# start of Text excerpt

Insert Download link

There are 3 sub-directories we will look at: linear, PT, and MT. Each contains input and output. The inputs should be copied to your working directory. If you are unable to produce an output for a given step, copy it from the output directory in order to proceed. There will be times when a calculation has been performed for you and you will do analysis. In these cases, where indicated, you will copy the outputs to your working directory and analyze them.

Given that the barrier to methyl transfer was so high, we will now include an additional coordinate for proton transfer. This evaluates the potential impact of general acid catalysis on the mechanism and free energy profile. However, with this new degree of freedom, it is unclear what the minimum free energy path is to get from reactants to products, so we need a method to navigate the multidimensional free energy landscape.

In this section you will analyze data from a series of surface accelerated string method (SASM) simulations that sample the reaction space with two reaction coordinates: RC1 = |R_C10:N3-H| - |R_mG:N1 - R_H| and RC2 = |R_O6mG:O6 - R_Cm| - | R_A63:N1 - R_Cm |. The process of generating the inputs and equilibrating the windows for two dimensions would be analogous to the 1D example, except another reaction coordinate is specified in the img.disang file, and adequate window spacing must be maintained in both dimensions. The set-up for these simulations has been done for you, and you will focus on analysis of the free energy surface.

The inputs for the sting simulations and resulting outputs are located in the 2D directory.

# end of Text excerpt
# start of Dataset records

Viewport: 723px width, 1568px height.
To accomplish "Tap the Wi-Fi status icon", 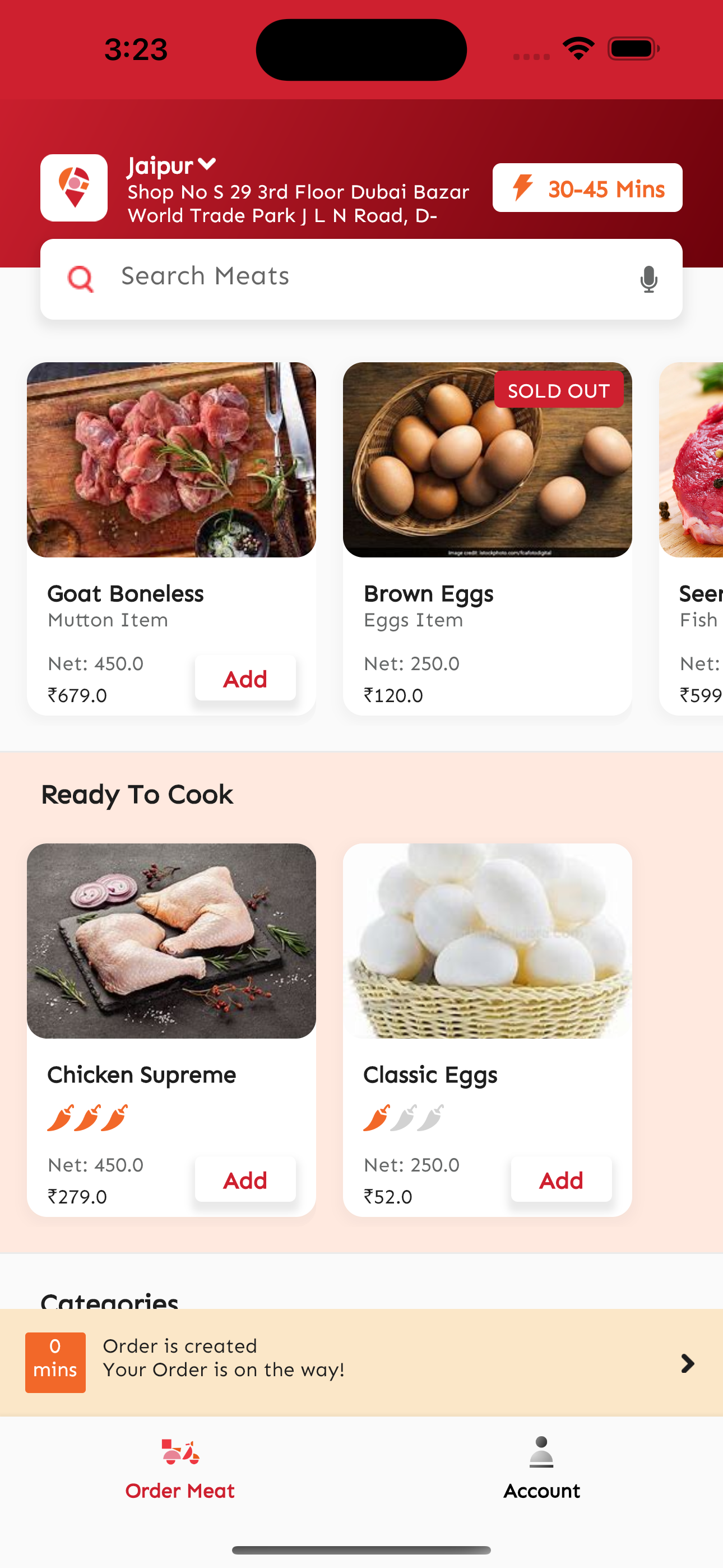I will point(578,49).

# end of Dataset records
# start of Dataset records

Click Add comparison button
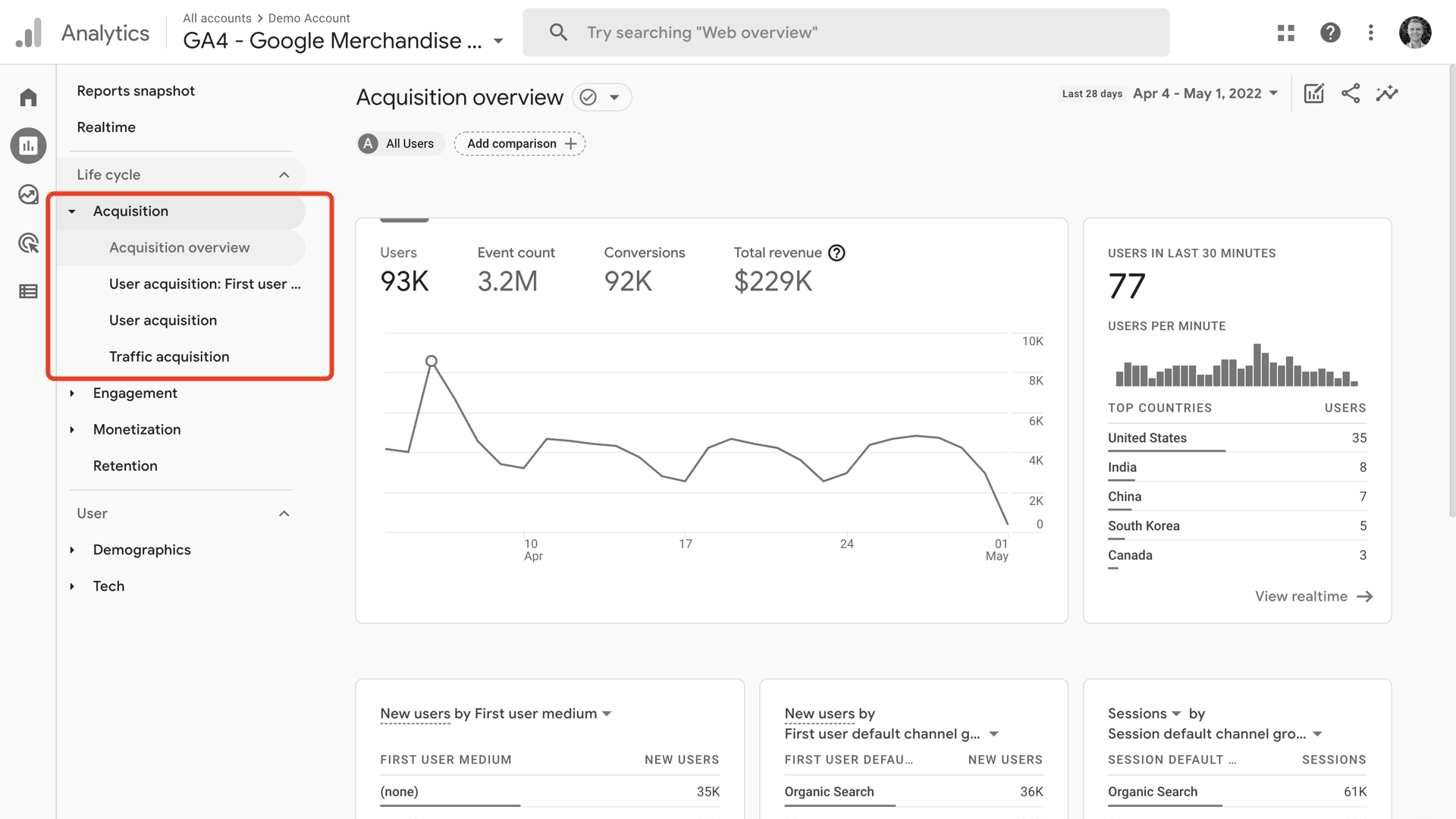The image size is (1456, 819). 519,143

# end of Dataset records

▸ **Problem set**:
1 – Reproduce word for word the stretch of the tutorial excerpt from "Given that the" through "free energy landscape.".
2 – According to the tutorial excerpt, in which file is the extra reaction coordinate specified for the two-dimensional setup?
The lines after the tutorial excerpt are separate material with no connection to it.

▸ **Solved problems**:
1 –
Given that the barrier to methyl transfer was so high, we will now include an additional coordinate for proton transfer. This evaluates the potential impact of general acid catalysis on the mechanism and free energy profile. However, with this new degree of freedom, it is unclear what the minimum free energy path is to get from reactants to products, so we need a method to navigate the multidimensional free energy landscape.

2 – The img.disang file.